* OPDRACHTDOEL:
Schrijf de regels vanaf de regel met "The image size is (683, 926)." tot en met de regel met "click(584, 13)" om naar een JSON-lijst van strings, met één string per regel en zonder lege regels.

========

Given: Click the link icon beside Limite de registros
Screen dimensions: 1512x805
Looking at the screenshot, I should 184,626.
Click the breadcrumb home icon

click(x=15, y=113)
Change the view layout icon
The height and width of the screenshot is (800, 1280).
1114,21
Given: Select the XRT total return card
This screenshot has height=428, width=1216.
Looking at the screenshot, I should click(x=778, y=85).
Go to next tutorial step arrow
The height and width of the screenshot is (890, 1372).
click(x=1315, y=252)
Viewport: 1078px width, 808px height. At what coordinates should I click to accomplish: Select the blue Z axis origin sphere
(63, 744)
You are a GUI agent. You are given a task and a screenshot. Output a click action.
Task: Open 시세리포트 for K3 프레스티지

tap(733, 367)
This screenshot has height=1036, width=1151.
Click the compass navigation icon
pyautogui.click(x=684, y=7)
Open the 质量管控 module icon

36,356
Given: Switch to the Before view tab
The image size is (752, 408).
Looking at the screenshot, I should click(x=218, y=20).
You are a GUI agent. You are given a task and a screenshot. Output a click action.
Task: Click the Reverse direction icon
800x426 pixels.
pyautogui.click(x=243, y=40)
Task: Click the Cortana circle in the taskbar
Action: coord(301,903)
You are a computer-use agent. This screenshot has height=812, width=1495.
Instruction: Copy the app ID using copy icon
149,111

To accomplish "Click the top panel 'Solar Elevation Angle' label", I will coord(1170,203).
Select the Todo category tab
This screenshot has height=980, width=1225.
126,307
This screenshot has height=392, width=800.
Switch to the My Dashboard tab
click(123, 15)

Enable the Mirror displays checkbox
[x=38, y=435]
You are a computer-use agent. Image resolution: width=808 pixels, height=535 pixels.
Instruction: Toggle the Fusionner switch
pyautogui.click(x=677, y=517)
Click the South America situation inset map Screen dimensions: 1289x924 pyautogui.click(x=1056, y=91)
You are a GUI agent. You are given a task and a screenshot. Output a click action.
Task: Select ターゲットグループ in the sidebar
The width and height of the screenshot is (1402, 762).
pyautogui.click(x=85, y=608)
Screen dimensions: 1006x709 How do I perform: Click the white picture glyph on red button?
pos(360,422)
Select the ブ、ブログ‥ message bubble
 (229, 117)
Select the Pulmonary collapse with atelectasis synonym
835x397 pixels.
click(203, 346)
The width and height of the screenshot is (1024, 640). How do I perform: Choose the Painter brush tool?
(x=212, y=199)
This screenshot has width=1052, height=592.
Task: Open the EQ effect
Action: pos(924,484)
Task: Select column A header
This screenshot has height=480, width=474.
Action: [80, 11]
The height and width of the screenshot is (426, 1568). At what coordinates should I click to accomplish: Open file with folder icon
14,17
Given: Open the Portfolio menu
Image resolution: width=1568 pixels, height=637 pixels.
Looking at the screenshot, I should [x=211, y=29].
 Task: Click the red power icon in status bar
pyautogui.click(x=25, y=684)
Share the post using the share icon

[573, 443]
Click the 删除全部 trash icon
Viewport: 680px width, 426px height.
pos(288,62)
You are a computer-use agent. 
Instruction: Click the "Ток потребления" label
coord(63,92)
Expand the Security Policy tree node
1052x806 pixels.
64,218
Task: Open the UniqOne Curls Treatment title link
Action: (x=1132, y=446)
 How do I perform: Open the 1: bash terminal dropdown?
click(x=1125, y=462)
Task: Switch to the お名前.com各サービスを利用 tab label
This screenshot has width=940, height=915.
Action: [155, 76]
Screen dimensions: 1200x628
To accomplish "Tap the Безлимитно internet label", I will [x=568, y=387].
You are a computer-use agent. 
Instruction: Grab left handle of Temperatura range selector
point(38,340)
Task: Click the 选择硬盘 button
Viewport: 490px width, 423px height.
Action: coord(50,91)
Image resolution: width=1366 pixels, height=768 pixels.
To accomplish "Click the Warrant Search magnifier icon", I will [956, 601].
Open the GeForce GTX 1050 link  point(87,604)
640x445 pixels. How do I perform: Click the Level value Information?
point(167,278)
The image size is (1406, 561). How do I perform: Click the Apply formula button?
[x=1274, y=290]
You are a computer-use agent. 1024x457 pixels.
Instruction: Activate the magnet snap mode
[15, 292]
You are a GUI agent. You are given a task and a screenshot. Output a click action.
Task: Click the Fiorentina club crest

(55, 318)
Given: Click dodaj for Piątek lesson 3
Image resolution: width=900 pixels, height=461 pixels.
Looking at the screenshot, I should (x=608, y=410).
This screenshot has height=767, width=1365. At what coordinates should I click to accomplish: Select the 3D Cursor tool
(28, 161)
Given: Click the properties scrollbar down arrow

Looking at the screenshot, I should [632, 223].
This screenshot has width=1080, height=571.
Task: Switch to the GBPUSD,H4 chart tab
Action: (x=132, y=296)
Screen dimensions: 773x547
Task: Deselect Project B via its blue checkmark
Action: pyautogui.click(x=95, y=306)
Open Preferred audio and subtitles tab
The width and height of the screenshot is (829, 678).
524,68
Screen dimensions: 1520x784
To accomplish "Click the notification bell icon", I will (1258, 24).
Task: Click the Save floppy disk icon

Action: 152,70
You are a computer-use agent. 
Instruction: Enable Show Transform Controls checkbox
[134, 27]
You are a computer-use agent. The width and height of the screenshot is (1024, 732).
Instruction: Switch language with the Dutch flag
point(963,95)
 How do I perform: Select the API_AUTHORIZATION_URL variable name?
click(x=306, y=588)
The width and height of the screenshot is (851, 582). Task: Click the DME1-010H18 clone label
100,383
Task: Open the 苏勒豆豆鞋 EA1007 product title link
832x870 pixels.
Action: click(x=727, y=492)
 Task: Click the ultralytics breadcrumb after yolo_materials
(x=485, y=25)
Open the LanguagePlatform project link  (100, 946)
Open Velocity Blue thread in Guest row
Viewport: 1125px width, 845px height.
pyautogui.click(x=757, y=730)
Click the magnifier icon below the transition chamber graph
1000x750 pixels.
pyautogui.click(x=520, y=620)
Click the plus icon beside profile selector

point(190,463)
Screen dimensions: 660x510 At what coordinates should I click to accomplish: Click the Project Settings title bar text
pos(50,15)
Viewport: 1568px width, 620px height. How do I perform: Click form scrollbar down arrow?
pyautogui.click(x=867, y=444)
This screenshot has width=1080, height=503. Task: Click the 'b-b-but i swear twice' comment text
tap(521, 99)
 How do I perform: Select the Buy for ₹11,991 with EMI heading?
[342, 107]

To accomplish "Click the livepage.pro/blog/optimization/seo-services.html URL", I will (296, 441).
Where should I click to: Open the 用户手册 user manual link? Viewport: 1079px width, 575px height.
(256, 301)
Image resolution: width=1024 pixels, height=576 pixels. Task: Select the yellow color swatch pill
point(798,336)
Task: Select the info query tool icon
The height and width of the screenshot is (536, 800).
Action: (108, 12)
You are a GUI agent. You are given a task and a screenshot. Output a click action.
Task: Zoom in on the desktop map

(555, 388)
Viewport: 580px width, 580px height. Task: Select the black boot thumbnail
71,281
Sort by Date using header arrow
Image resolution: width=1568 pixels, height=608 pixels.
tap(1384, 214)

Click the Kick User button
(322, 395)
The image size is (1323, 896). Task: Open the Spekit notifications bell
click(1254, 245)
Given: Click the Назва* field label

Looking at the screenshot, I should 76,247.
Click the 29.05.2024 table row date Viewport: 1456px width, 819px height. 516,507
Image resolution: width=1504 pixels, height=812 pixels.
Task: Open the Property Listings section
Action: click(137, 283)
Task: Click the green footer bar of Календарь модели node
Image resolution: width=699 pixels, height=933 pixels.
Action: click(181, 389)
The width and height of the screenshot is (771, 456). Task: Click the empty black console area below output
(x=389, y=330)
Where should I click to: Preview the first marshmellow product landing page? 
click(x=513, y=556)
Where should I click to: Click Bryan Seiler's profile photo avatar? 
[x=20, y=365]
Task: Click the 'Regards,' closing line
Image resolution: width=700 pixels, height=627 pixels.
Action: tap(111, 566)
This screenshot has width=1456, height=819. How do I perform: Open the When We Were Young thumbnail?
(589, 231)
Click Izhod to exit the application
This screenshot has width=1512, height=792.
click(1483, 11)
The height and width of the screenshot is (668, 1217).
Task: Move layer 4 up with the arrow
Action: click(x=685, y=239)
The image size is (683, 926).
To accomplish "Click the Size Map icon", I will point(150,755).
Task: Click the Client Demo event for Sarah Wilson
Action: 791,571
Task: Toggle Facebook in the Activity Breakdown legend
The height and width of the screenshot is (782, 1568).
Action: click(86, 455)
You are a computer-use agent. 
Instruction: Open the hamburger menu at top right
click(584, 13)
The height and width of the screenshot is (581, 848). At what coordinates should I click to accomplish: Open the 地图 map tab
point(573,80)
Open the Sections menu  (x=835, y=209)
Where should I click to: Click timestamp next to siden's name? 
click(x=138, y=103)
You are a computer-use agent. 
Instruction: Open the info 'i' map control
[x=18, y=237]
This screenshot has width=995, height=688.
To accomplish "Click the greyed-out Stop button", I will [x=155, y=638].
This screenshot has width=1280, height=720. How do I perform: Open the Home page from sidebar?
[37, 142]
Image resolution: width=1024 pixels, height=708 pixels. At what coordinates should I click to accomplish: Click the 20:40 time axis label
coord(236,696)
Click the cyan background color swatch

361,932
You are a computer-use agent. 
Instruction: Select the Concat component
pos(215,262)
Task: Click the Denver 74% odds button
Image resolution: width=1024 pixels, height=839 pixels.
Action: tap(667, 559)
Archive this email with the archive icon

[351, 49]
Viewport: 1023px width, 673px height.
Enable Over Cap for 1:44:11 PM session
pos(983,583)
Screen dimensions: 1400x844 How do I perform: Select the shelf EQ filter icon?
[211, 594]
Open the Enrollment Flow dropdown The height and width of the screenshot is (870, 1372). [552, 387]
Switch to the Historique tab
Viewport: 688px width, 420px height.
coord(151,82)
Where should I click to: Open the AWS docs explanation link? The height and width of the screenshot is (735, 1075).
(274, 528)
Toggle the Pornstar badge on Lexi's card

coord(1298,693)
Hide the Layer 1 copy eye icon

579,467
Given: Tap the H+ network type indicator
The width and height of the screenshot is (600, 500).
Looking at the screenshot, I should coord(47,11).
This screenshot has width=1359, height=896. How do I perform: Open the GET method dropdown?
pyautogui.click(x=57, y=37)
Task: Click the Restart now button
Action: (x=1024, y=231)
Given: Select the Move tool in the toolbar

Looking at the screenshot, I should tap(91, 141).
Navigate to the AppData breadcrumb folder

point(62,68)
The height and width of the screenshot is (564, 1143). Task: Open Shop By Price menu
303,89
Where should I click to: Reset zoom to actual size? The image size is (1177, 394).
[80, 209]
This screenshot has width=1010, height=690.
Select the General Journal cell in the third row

========

* HET ANTWOORD:
[
  "The image size is (683, 926).",
  "To accomplish \"Click the Size Map icon\", I will point(150,755).",
  "Task: Click the Client Demo event for Sarah Wilson",
  "Action: 791,571",
  "Task: Toggle Facebook in the Activity Breakdown legend",
  "The height and width of the screenshot is (782, 1568).",
  "Action: click(86, 455)",
  "You are a computer-use agent. ",
  "Instruction: Open the hamburger menu at top right",
  "click(584, 13)"
]